**PROBLEM REQUIREMENTS:** Rewrite the lines from the one containing "You are a computer-use agent. 750x506 pixels." to the one containing "point(225,498)", putting "desktop assistant" in place of "computer-use agent" and keeping all else the same. Leave the pictures out of your answer.

**RAW RECORDS:**
<<<<
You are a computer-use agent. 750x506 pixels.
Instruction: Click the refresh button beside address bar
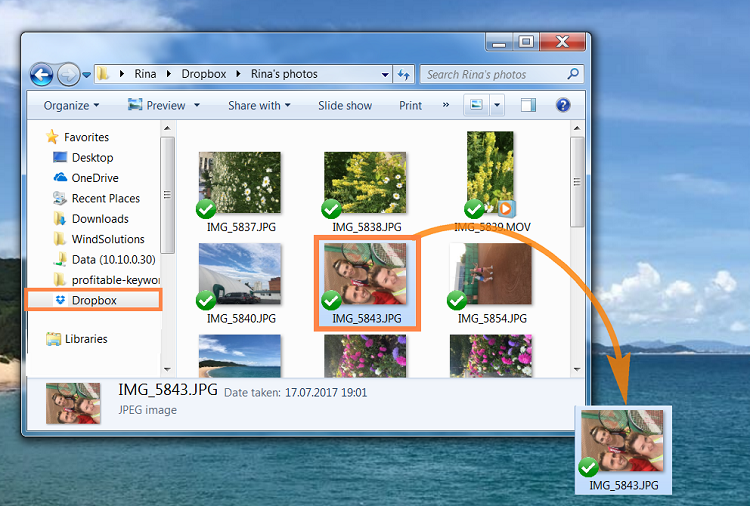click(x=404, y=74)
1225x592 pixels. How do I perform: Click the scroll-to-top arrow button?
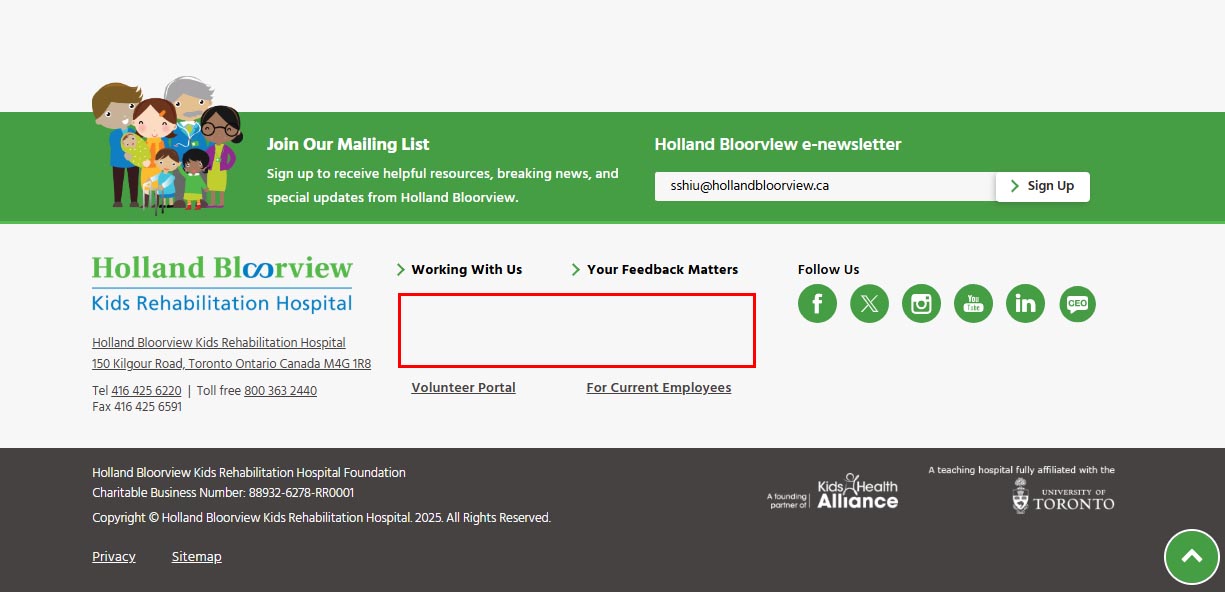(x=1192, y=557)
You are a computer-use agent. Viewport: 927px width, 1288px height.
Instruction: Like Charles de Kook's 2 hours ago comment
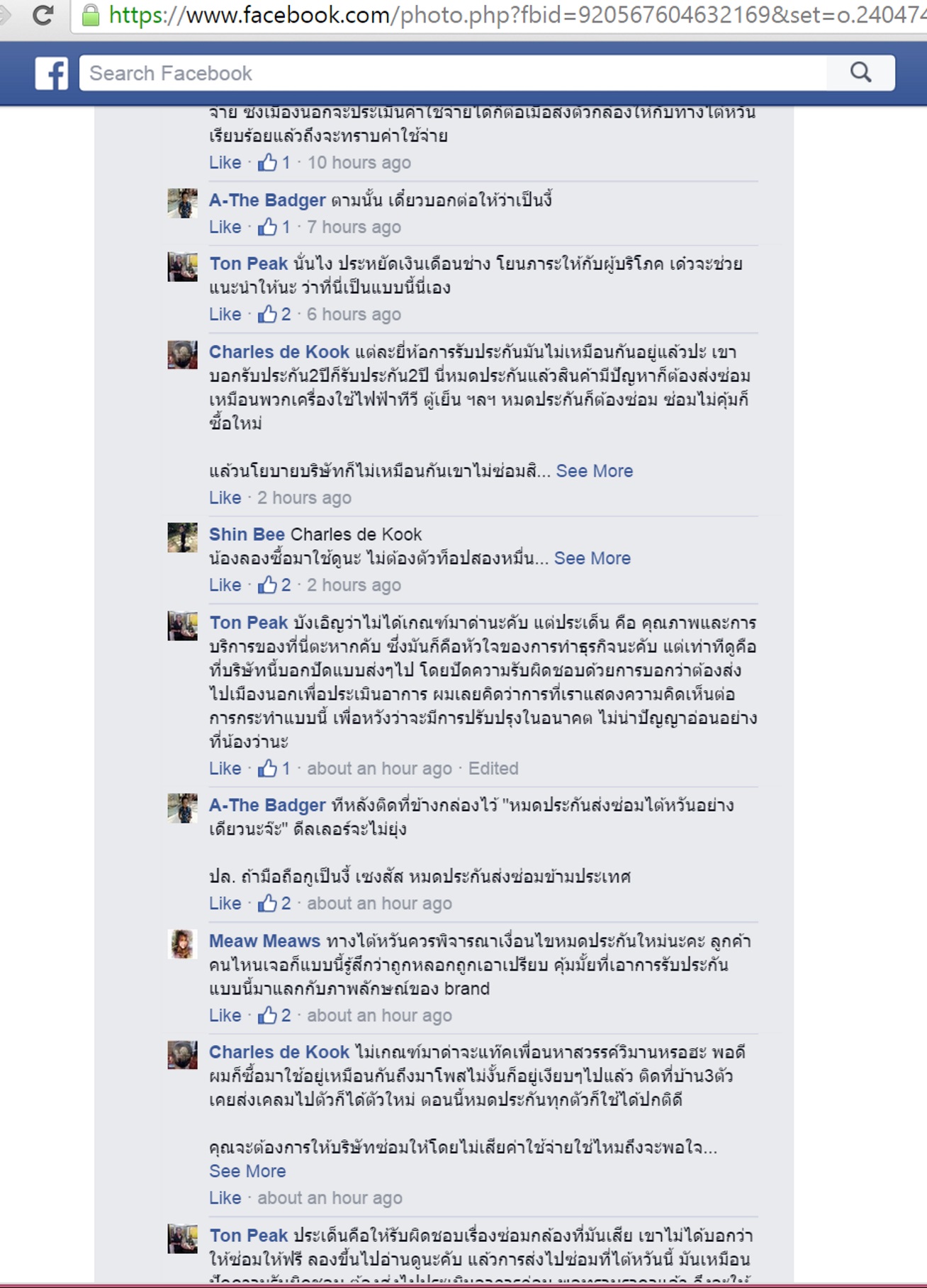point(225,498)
>>>>
<<<<
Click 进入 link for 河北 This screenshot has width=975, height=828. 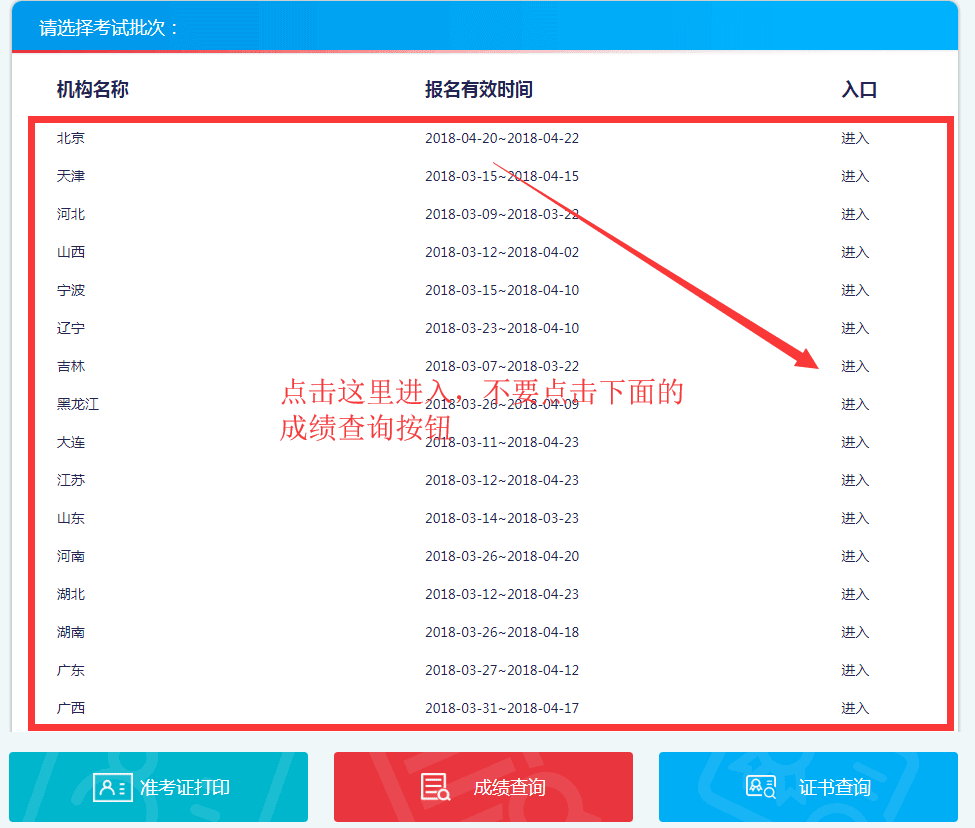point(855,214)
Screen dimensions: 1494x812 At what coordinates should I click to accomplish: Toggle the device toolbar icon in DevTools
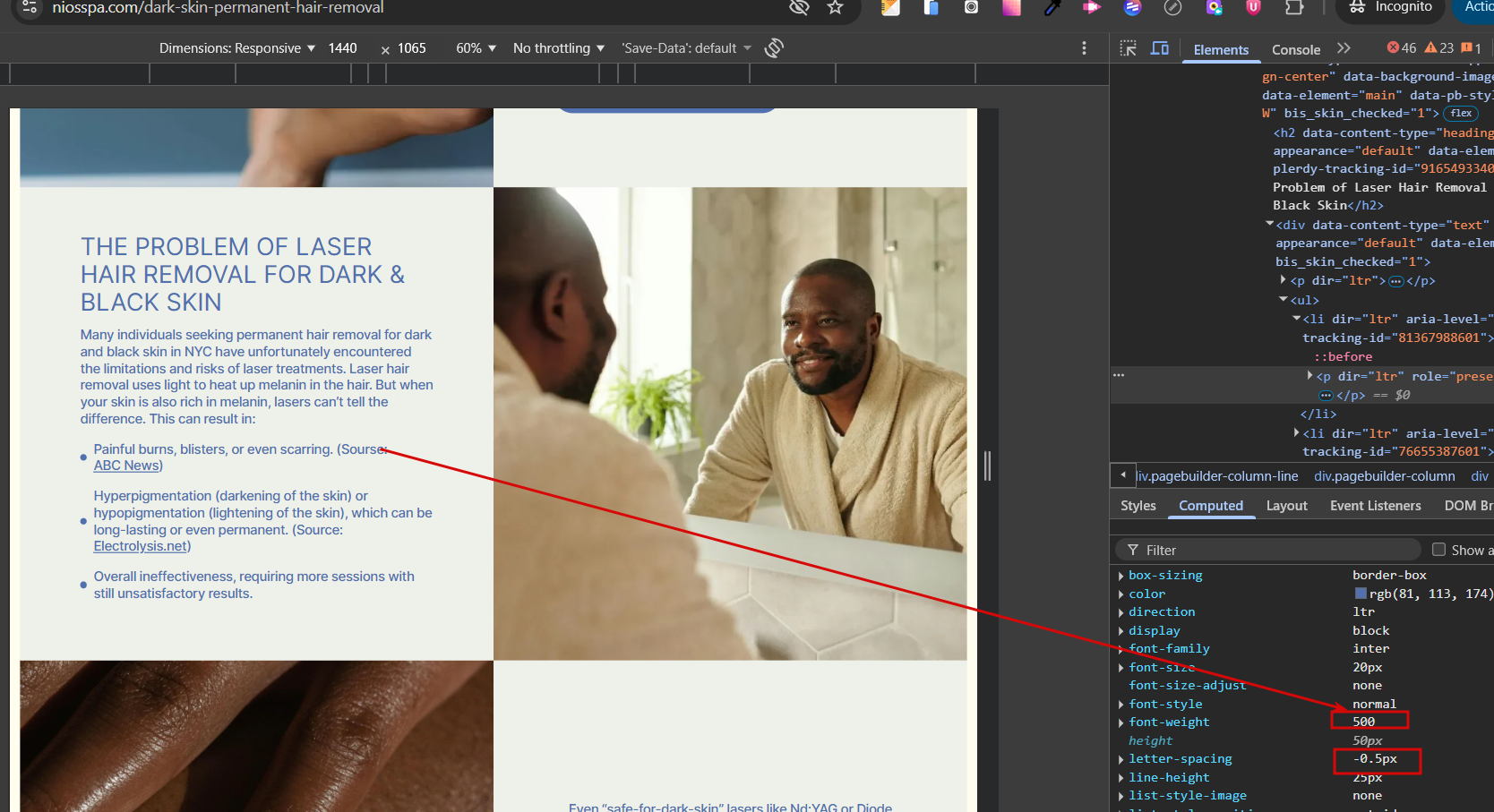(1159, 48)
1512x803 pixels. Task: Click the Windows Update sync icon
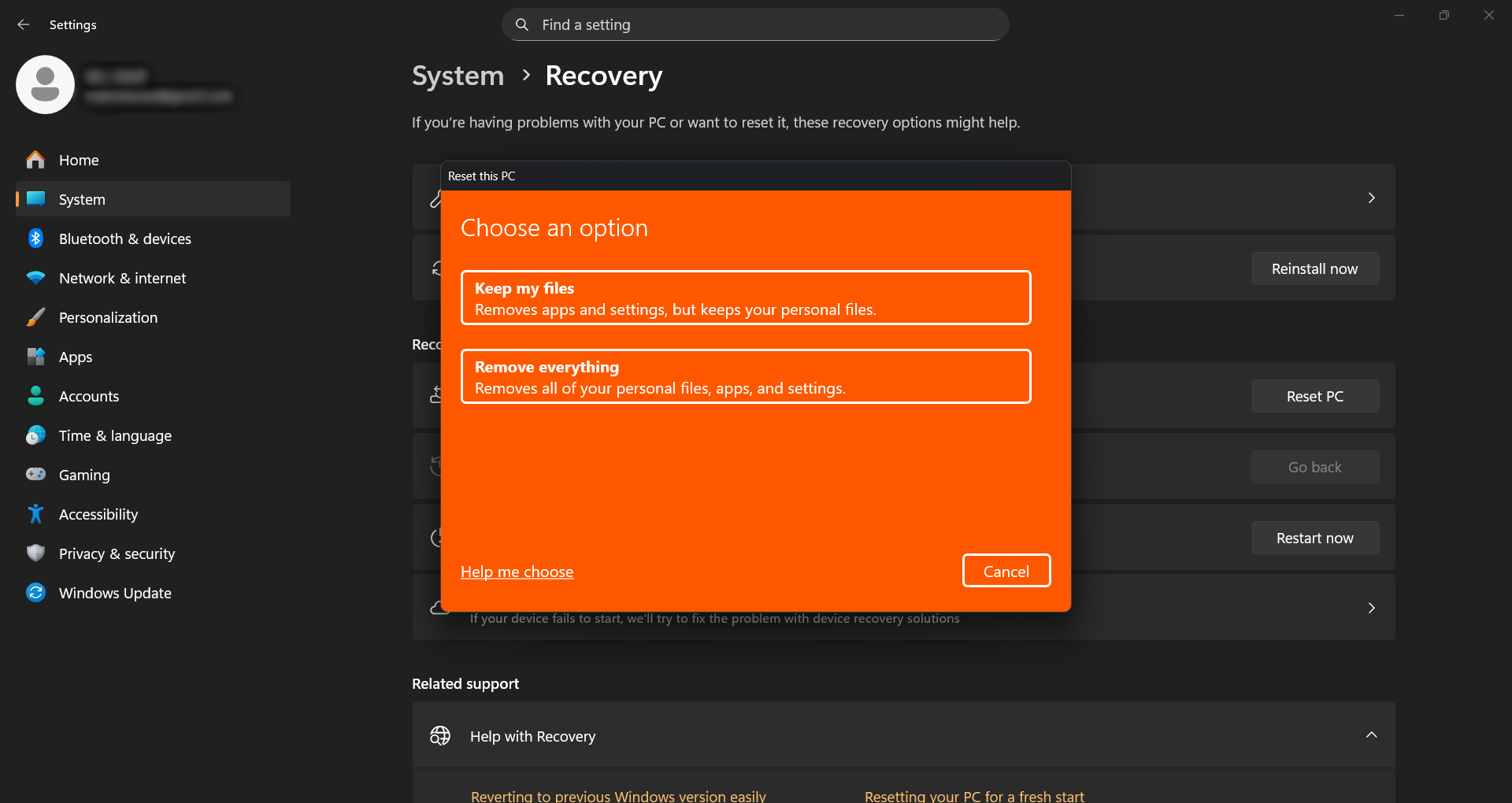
>>>>
**WRITTEN RESPONSE:**
You are a desktop assistant. 750x506 pixels.
Instruction: Click the refresh button beside address bar
click(x=404, y=74)
1225x592 pixels. How do I perform: Click the scroll-to-top arrow button?
(x=1192, y=557)
You are a desktop assistant. Viewport: 927px width, 1288px height.
Instruction: Like Charles de Kook's 2 hours ago comment
point(225,498)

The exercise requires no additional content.